[EXERCISE DETAILS] An exact copy of all the data is required, with pictures left out.

(DATA TO PROCESS begins)

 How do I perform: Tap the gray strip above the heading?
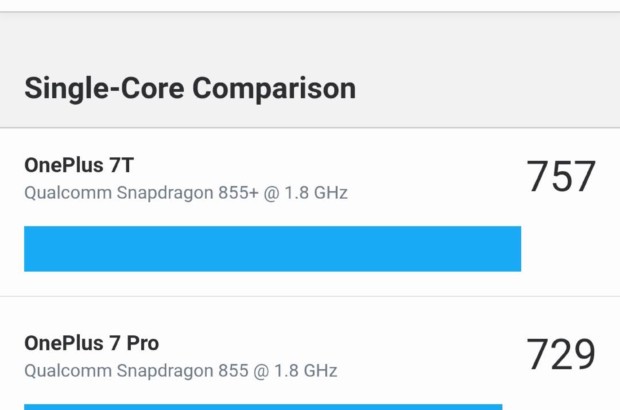310,35
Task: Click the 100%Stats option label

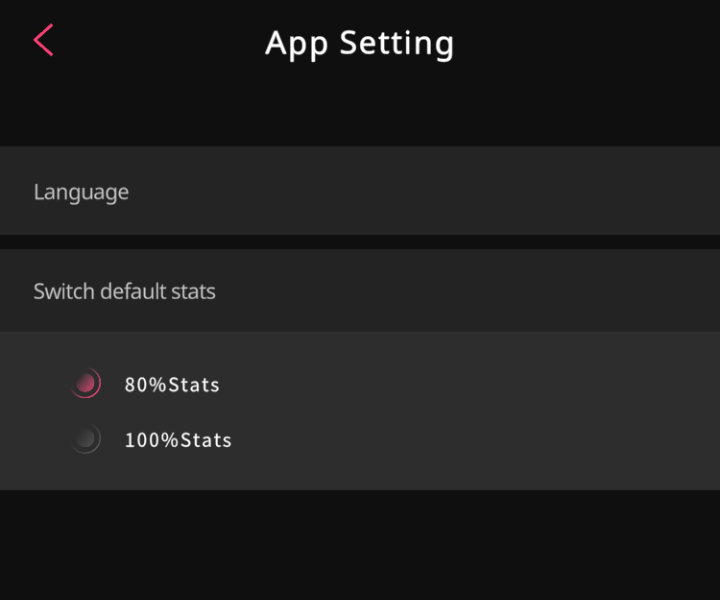Action: click(x=178, y=440)
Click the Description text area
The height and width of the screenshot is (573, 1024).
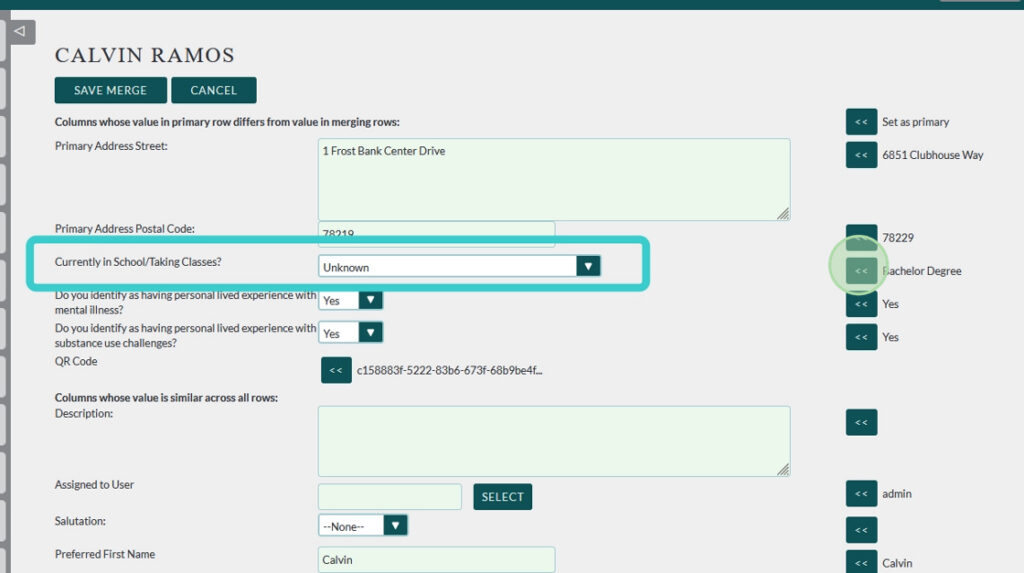click(x=553, y=441)
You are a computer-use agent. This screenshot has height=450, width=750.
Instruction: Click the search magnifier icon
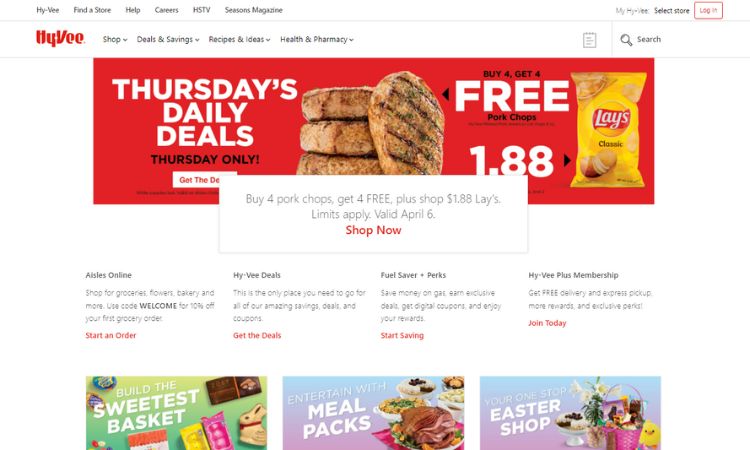(x=626, y=40)
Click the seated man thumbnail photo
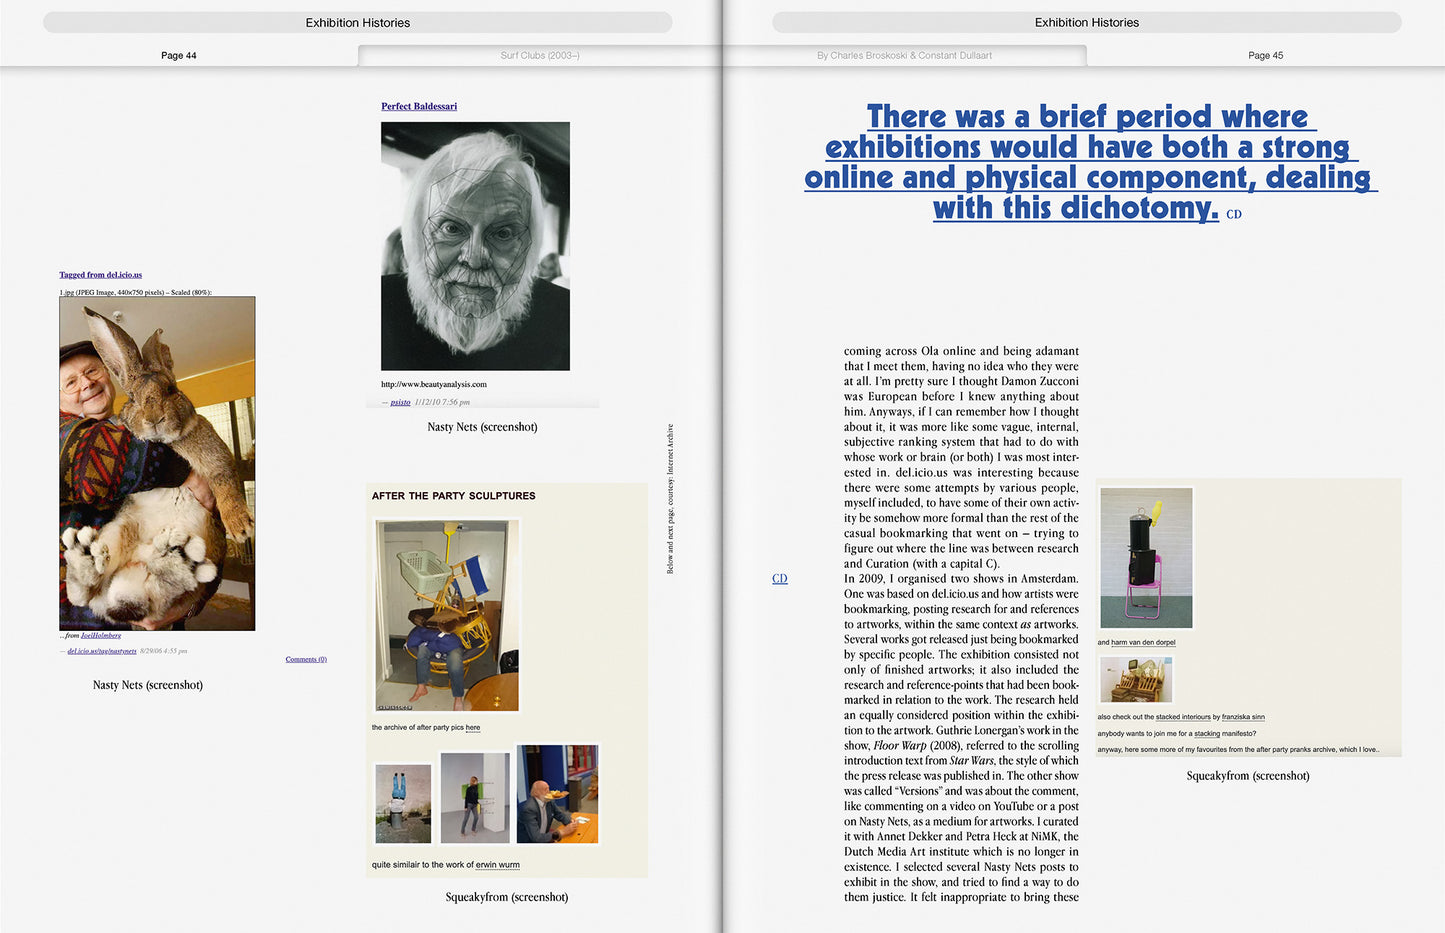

(DATA TO PROCESS ends)

[WRITTEN REPLY]
 How do I perform: Tap the gray strip above the heading?
310,35
Task: Click the 100%Stats option label

Action: click(x=178, y=440)
Click the Description text area
The height and width of the screenshot is (573, 1024).
click(x=553, y=441)
You are a computer-use agent. This screenshot has height=450, width=750.
Instruction: Click the search magnifier icon
(x=626, y=40)
Click the seated man thumbnail photo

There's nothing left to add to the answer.